Notably, Indian travellers are increasingly exploring key markets, with a 53% increase in visits to Japan, a 248% growth to Vietnam, and a 59% rise in visits to the United States, compared to 2019, despite a stronger US dollar.

According to the latest report from the Mastercard Economics Institute (MEI) released recently, it is revealed that more Indians are travelling than ever before. In 2024, fueled by a growing middle class and expanded route capacity, more Indians are traveling internationally than ever before. In the first three months of 2024, 97 million passengers travelled through Indian airports. Just 10 years ago, the same figure would have taken a whole year to achieve.

While domestic air passenger traffic surged 21% above 2019 levels, international travel rose by 4%. Notably, Indian travellers are increasingly exploring key markets, with a 53% increase in visits to Japan, a 248% growth to Vietnam, and a 59% rise in visits to the United States, compared to 2019, despite a stronger US dollar. This trend signifies a major shift in Indian travel habits towards widespread exploration and discovery.

The Mastercard study also shows that the global travel sector is breaking boundaries in 2024 as consumer spending on tourism remains robust and passenger traffic soars. The MEI’s fifth annual report, “Travel Trends 2024: Breaking Boundaries” provides comprehensive insights into the evolving landscape of the travel industry across 74 markets, including 13 in the Asia Pacific region (APAC).

The report further analyses that Amsterdam, followed by Singapore, London, Frankfurt, and Melbourne are the top five trending destinations that Indian travellers are visiting this summer (June – August 2024), as measured by the change in share of flight bookings.

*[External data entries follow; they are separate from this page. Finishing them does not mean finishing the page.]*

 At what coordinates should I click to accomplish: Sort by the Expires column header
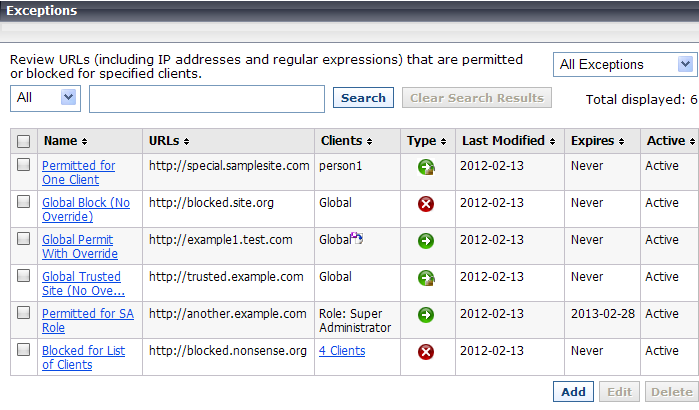(x=597, y=141)
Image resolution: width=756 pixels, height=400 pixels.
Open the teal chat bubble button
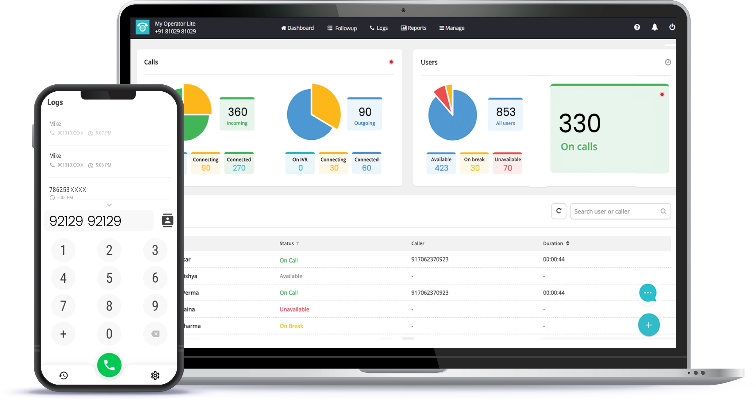pos(648,293)
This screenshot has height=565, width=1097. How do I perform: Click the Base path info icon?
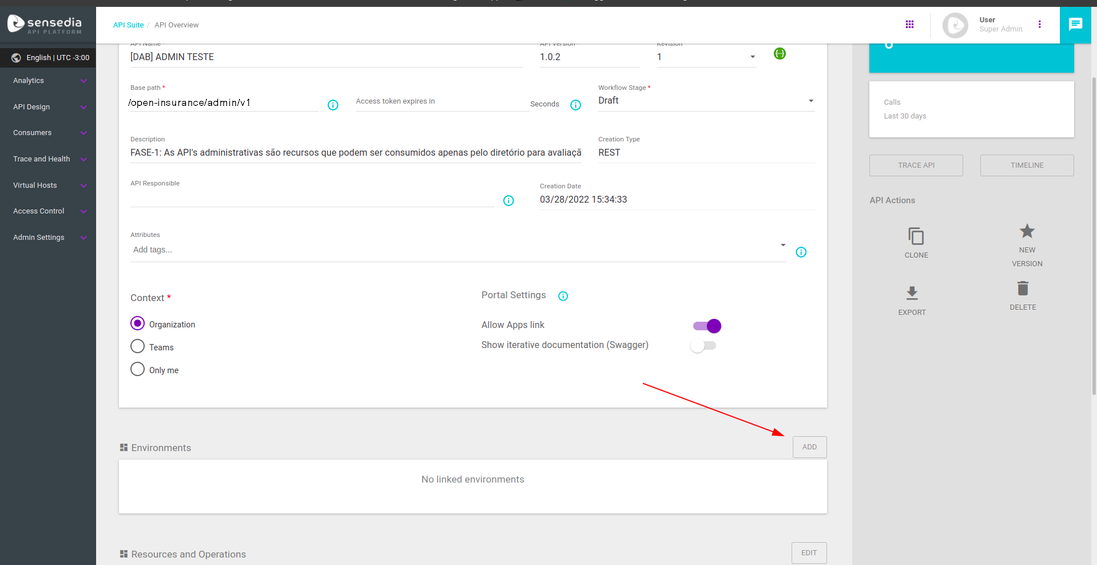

“Consumers in the Asia Pacific region have an intense desire and willingness to travel and are becoming increasingly savvy to ensure they get the best value and unforgettable experiences from their trips,” said David Mann, Chief Economist, Asia Pacific, Mastercard. “For tourism authorities, retailers, the hospitality and F&B sectors, the bottom line is that costs matter. In today’s economy, foreign exchange rates and spending power have become vital components in driving a traveller’s assessment of value when they are making their plans. This suggests that businesses targeting tourism dollars need to review their current strategies, and shift them, if necessary, to maintain their appeal to travellers.”

Experiences over things

Consumers globally continue to prioritise experiences over material goods, the report further reveals. This is playing out in the travel sector as spending on experiences, especially nightlife, totals 12% of tourism sales – the highest point in at least five years. Additionally, a burgeoning fine dining scene in India has translated to marginal outperformance of the fine dining category for in-destination tourism dining.

As of March 2024, spending on casual dining rose by 49.2%, while fine dining saw a 55.2% increase compared to the previous year.